A jury found Jamaal Freeman guilty of second-degree murder May 21 in the Sept. 12, 2007, beating death of Kingfield resident and father of four Mark Loesch.
Freeman was also found guilty of first-degree aggravated robbery and attempted first-degree aggravated robbery. The jury found him not guilty of first-degree murder, which requires intent to kill.
The decision came around 1 p.m., three hours after the jury handed a note to Hennepin County District Court Judge Mark Wernick saying they were deadlocked 4-8. Deliberations started at noon May 20.
"It isn’t going to bring Mark back," said lifelong friend of Loesch Mark Johnston, who attended each day of the week-and-a-half-long trial. "But it’s going to bring some closure… I think we can get a little peace now."
The last year-and-a-half has been difficult for family and friends of Loesch, 41, whose death after leaving for a late-night bike ride initially appeared to be a random crime, causing an outpouring of community concern and questions over why he ended up in a front yard on the 3700 block of Elliot Avenue.
No physical clues or forensic evidence were found and police were stumped for months after the murder, until anonymous tipsters and a police informant led to the arrest of Jamaal Freeman and Donald Jackson, both in their early 20s. The defendants denied killing Loesch, though Jackson pleaded guilty a year ago to aggravated robbery for his role.
The story Assistant Hennepin County Attorney Therese Galatowitsch unfolded in court during Freeman’s trial was that Loesch – who had completed rehabilitation for substance abuse eight years ago – may have approached Jackson looking to buy crack at 38th Street and Chicago Avenue. Jackson said he was selling marijuana there, but no other drugs, so he sent Loesch on his way.
But when his friend Freeman came to the corner later to buy a burger at Cup Foods, Jackson told him about the cyclist. Freeman, who had made plans to go out with Jackson later that night, then hatched a robbery plan and got Jackson’s help to carry it out.

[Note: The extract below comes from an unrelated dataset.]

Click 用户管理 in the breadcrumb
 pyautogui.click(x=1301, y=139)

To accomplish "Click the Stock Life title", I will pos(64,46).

Loesch was led into the nearby neighborhood, to a known address where a bat was available, according to the prosecution. There, Jackson watched from behind a bush as Freeman beat Loesch with the bat and robbed him.
The medical examiner found that Loesch died from blunt-force injuries to the head, where he was hit four times. The examiner found no illegal substances in his system.
Defense attorney Emmett Donnelly, working with lawyer Shawn Kennon, argued that the prosecution’s witnesses, several of which had criminal histories, were not credible. He tried to make the case that Jackson was the sole killer, that he was affiliated with the Bloods gang and that he and others were using Freeman as a scapegoat for the murder.
Freeman’s family members were stone-faced and silent, as they had been instructed to be, while the verdict was read. They hurried out of the courtroom afterward.
The Loesch family was also instructed not to show their emotions while the jury was present and they stuck by the rules until jurors were dismissed. Then Loesch’s widow, Samantha Loesch, tearfully embraced friends and family.
Family members declined to comment immediately after the trial, other than saying the court did its job and they were glad it’s over.
Judge Wernick will sentence Freeman on June 22 at 8:30 a.m. State statute calls for 12-15 years in prison, but the state is asking for a longer sentence.